Es ist keine leichte Aufgabe und doch ist sie für Bettina Bessel-Lorck wichtig, ja sogar eine Art Therapie. Auch sie hat einen schweren Schicksalsschlag zu verarbeiten: Ihre Tochter Sonja starb vor sechs Jahren, mit gerade einmal 15 Jahren. Nach einer Party sollte sie mit der Bahn nach Hause fahren, sie fiel ins Gleisbett, der Fahrer der Straßenbahn übersah sie und fuhr los. Es dauerte Jahre, bis Bettina Bessel-Lorck den Tod der Tochter für sich akzeptieren konnte. Lena helfe ihr dabei: "Ich fühle mich mit meinem Schicksal ausgesöhnt. Ein Kind zu verlieren, ist das Schlimmste, was einem passieren kann, aber ein Kind in Raten zu verlieren ist noch schlimmer."

Der Tod ist – natürlich – ein zentrales Thema in ihrer Arbeit. Lenas Mutter taste sich langsam an den bevorstehenden Tod ihrer einzigen Tochter heran, so fragt sie Bettina Bessel-Lorck, wie lange sie gebraucht habe, den Verlust von Sonja zu verarbeiten. Durch ihre Arbeit denkt Bettina Bessel-Lorck nicht anders über den Tod nach. Auch wenn sie nicht religiös sei, hoffe sie nach dem Tod mit ihrer verunglückten Tochter zusammenzutreffen. "Lena hilft mir zu überleben bis dahin, aber sie hat nicht meine Einstellung zum Tod verändert."

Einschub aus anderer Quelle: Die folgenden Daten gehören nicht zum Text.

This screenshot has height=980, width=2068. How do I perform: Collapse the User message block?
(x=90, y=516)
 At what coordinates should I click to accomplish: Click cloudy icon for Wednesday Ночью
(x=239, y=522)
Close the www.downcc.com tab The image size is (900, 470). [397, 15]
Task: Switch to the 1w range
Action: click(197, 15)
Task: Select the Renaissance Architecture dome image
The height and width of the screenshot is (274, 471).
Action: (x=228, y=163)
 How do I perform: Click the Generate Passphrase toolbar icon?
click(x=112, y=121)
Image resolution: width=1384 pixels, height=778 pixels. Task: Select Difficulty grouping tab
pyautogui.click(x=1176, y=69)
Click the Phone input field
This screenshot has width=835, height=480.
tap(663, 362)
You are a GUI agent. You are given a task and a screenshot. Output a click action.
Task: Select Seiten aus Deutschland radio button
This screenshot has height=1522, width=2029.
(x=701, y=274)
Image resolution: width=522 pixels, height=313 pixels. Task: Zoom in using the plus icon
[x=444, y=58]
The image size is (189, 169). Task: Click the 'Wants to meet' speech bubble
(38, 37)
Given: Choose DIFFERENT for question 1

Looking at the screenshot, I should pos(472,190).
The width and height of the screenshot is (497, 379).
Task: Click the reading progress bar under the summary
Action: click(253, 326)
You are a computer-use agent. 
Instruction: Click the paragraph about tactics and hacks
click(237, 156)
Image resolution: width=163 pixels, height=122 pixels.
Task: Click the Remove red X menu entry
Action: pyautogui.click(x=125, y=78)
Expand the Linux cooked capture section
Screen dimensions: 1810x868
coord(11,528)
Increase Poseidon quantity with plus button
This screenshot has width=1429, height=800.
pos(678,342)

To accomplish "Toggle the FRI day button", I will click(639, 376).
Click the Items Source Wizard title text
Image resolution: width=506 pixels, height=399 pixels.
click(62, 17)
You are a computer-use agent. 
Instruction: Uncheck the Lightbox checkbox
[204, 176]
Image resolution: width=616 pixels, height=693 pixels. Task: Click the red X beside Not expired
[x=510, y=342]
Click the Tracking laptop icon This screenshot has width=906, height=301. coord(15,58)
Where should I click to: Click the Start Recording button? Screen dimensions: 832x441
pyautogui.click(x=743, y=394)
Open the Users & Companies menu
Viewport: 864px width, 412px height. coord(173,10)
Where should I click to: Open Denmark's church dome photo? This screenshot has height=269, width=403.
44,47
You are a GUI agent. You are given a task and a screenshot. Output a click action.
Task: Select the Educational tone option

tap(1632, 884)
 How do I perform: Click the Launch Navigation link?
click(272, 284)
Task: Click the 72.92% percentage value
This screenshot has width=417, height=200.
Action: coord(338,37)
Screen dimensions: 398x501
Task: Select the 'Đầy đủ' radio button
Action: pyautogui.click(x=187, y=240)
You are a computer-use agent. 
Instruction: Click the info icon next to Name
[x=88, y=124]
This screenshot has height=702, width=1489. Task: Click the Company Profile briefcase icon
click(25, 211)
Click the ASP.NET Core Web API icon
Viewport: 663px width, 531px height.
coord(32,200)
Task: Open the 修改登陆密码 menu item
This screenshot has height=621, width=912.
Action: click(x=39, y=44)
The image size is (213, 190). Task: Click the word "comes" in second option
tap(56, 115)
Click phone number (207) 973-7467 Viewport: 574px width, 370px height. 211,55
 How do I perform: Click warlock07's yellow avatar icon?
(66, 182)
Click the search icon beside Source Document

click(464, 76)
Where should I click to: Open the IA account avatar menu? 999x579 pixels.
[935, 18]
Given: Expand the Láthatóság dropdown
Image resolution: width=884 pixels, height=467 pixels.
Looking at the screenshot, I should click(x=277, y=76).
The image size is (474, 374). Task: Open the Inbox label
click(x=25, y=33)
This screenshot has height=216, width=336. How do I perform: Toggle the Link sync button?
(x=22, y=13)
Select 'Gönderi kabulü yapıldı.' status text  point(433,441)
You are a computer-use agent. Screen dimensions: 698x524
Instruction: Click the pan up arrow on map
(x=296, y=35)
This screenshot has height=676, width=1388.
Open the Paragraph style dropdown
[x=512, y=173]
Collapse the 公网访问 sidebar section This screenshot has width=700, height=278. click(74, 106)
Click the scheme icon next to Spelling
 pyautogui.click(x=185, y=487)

Bettina Bessel-Lorck ist nicht die einzige im Verein, die einen solchen Schicksalsschlag erlebte. "Wir sind nicht nur Gutmenschen, jeder im Einführungskurs hatte irgendetwas zu kompensieren". Sie ist davon überzeugt, dass ihr diese Arbeit mindestens so viel zurückgibt, wie sie hineinsteckt. Dennoch sei die Fluktuation bei den ehrenamtlichen Mitarbeitern hoch: Manche springen direkt nach dem Einführungskurs ab, manche ziehen weg, manche verlieren aber auch irgendwann die Lust, weil es ihnen nichts zurückgibt, so Bettina Bessel-Lorck.

In den vergangenen Jahren war Lena mindestens dreimal kurz davor zu sterben. "Wir haben zwar in unserem Einführungskurs gelernt, Nähe und Distanz zu wahren, aber man kann das nicht abstreifen." Bettina Bessel-Lorck weiß, dass der Tag, an dem Lena stirbt, kommen wird. Sie hat ihr tote Tochter nach dem Unfall nicht mehr gesehen und sich nicht von ihr verabschiedet."„An Sonjas statt werde ich mich von Lena verabschieden", sagt sie heute. Die ehrenamtliche Arbeit im Kinderhospizverein – ein Geben und Nehmen für beide Seiten.